I am normally someone who would say “Eggs? Custard? I am IN.” But somehow, with ice cream at home, I’ve got this idea that it’s just not my thing. Perhaps there are other issues I’m not grasping; some sources I read online suggest that perhaps the greasy mouthfeel I’m not so into could be attributed to over churning, and that the problem isn’t the eggs but the fact that we’re eating, essentially, vanilla-or-coffee-flavored butter. This could be.

But here, for the record, is what I did, and it’s resulted in some delicious, clean-tasting stuff. I considering going the adventurous route re: flavors, but for this maiden voyage I reined myself in and stuck with a simple, plain, vanilla ice cream.

In my medium-size enameled cast iron pot, I combined the following: 2 cups heavy cream (Farmer’s Cow brand — no extra crap in it); 1 cup of milk (Farmer’s Cow whole milk); just under 1 cup sugar; 2 tablespoons dry milk; 1 vanilla bean (sliced lengthwise, most of the seeds scraped into the pot); 1/2 tsp kosher salt; 1 tsp. vanilla extract (I was using Penzey’s double vanilla, which is phenomenal stuff and worth the money).

I heated these things up enough, stirring constantly, to dissolve the sugar and dry milk into the liquid. This wasn’t a mixture that had to cook, per se; but the heat made dissolving the solids much easier. I removed the vanilla bean pod from the pot and set it aside to dry (it can be used again) and covered the pot and put it in the fridge, where it stayed overnight.

The next day, I set up the Kitchen Aid ice cream attachment — ok, I had to have my husband show me how to do it, because it made no sense to me how the thing worked, even after watching three different YouTube videos on the subject, because none of the videos showed the same model of ice cream attachment gizmo that we have — and I churned the batter for about half an hour and then I took a spatula and filled my little paper pint containers. Three little tubs got filled — so we’ve got three pints of ice cream, here. If I were a good person, I would bring some over to a friend’s house and say, “Here, have some ice cream.” (And maybe I will do this yet; if my husband says he doesn’t like the ice cream, I almost certainly will, because this stuff won’t keep indefinitely (no stabilizers) and I can’t eat it all myself.)

If I feel, after eating a dish of ice cream tonight, that this is an unqualified success, then I am shortly going to branch out into chocolate ice cream, and it’s just a matter of time before I’m setting sail for the land of mint chocolate chip ice cream, and also coconut ice cream.

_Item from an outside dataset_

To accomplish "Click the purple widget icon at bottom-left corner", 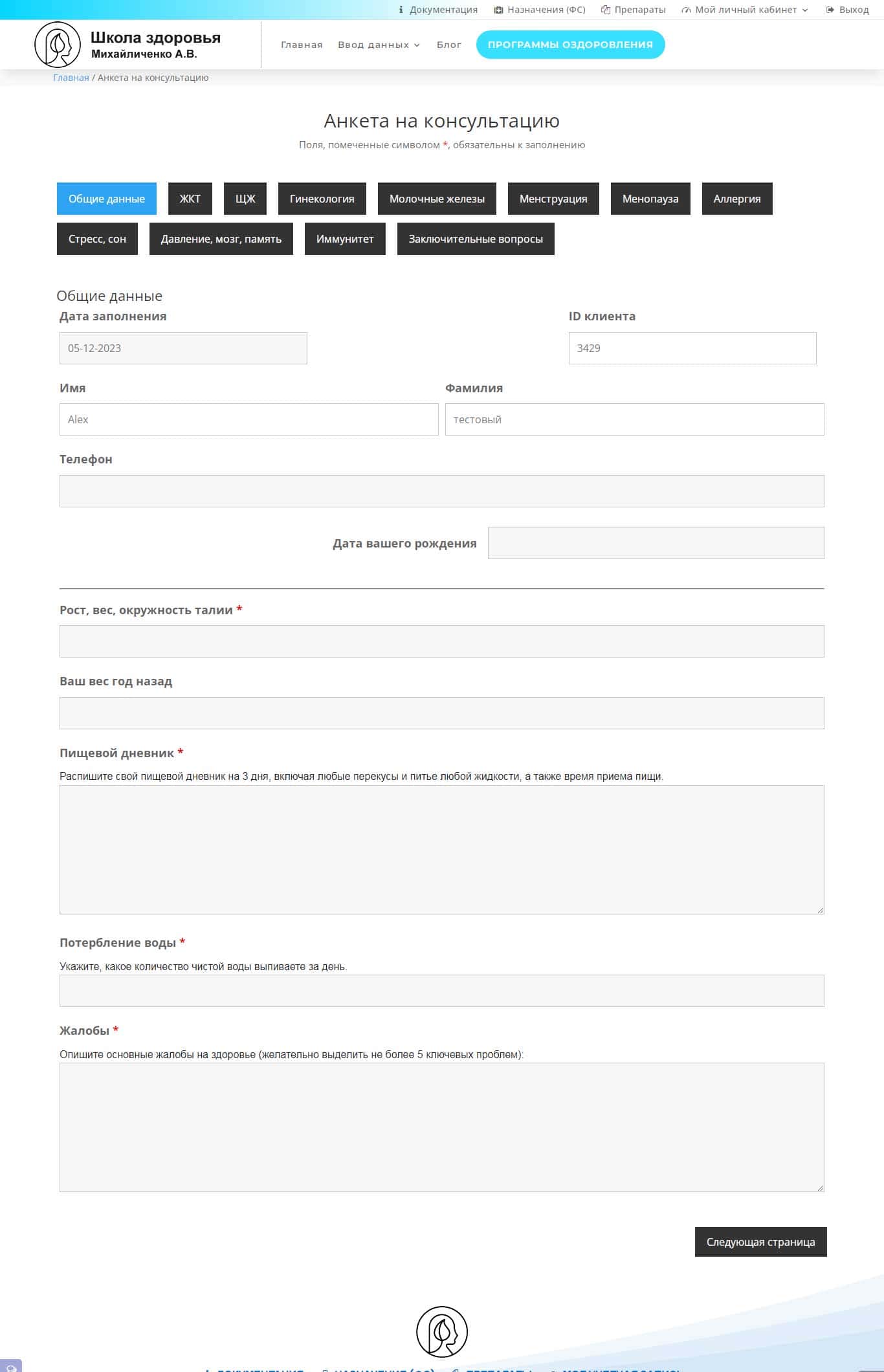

Last week my family ate, for the first time, a local ice cream treat called a Downside Watson. This is something that can only be purchased at Ashley’s Ice Cream, which is our gold standard for ice cream. A Downside Watson is assembled on a frisbee (which you get to keep). It’s supposed to come with bananas, but the night we were at the store, they were out of bananas, so a brownie was placed in the middle of the frisbee, to make up for the lack of fresh fruit. Atop this were piled seven scoops of ice cream and nine toppings. This sugar monster cost $26.95 plus tax, and it took us three nights to finish it. (We ate about half of it at the parlor, first night, but I had to say “OK, everyone, STOP” before we faced imminent collywobbles; and the rest was doled out after dinner two nights running).

We will always love Ashley’s more than any other ice cream parlor. Going to Ashley’s will always be a treat. But even so: if I can make my own platonic ideal mint chocolate chip ice cream, how can that be a bad thing?

But that doesn’t mean we cannot have nice things at home, too, right?